The paper tackles the scalability challenge in reinforcement learning for global decision-making with many local agents by proposing the SUBSAMPLE-Q algorithm, which subsamples agents to achieve polynomial-time policy computation and converges to optimality with error bounds like O~(1/√k + ε_{k,m}), validated in simulations for demand response and queueing.

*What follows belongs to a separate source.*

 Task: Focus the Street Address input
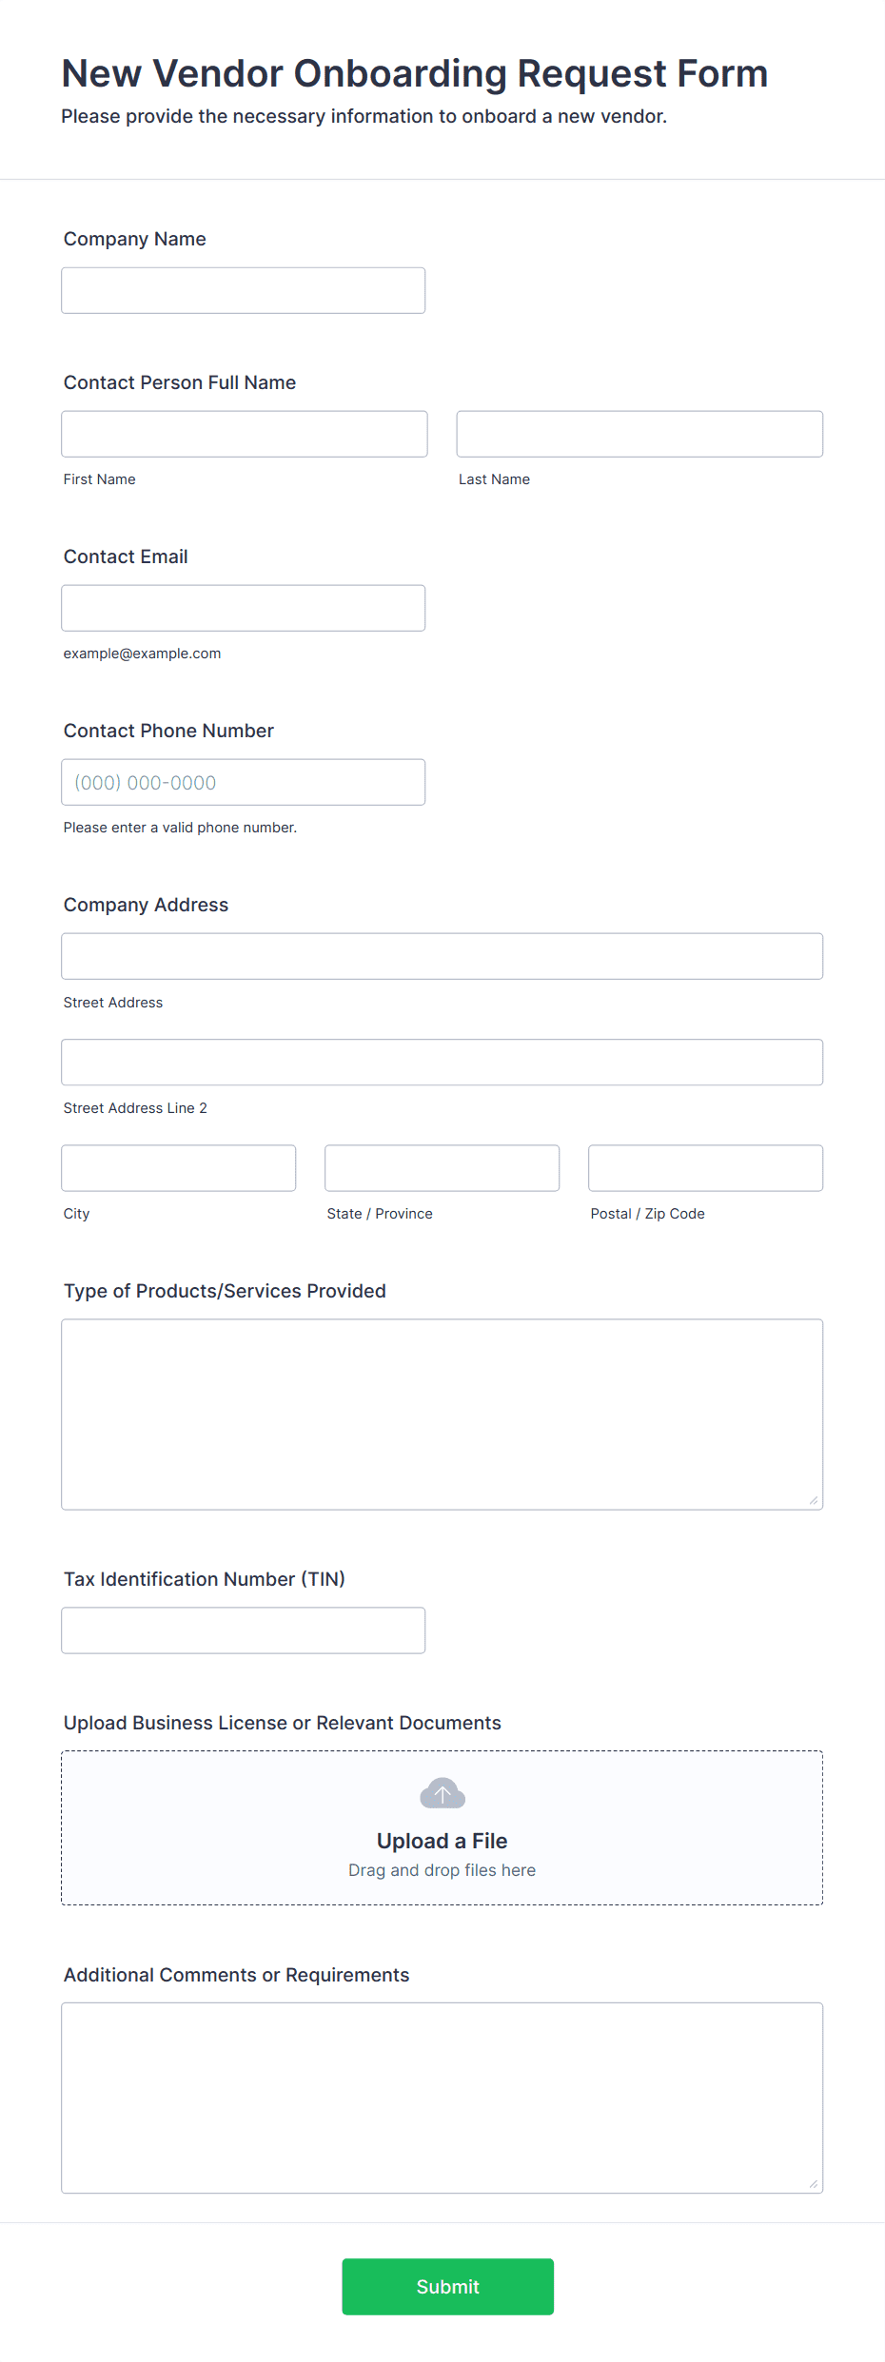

We study reinforcement learning for global decision-making in the presence of local agents, where the global decision-maker makes decisions affecting all local agents, and the objective is to learn a policy that maximizes the joint rewards of all the agents. Such problems find many applications, e.g. demand response, EV charging, queueing, etc. In this setting, scalability has been a long-standing challenge due to the size of the state space which can be exponential in the number of agents. This work proposes the \texttt{SUBSAMPLE-Q} algorithm where the global agent subsamples $k\leq n$ local agents to compute a policy in time that is polynomial in $k$. We show that this learned policy converges to the optimal policy in the order of $\tilde{O}(1/\sqrt{k}+ε_{k,m})$ as the number of sub-sampled agents $k$ increases, where $ε_{k,m}$ is the Bellman noise. Finally, we validate the theory through numerical simulations in a demand-response setting and a queueing setting.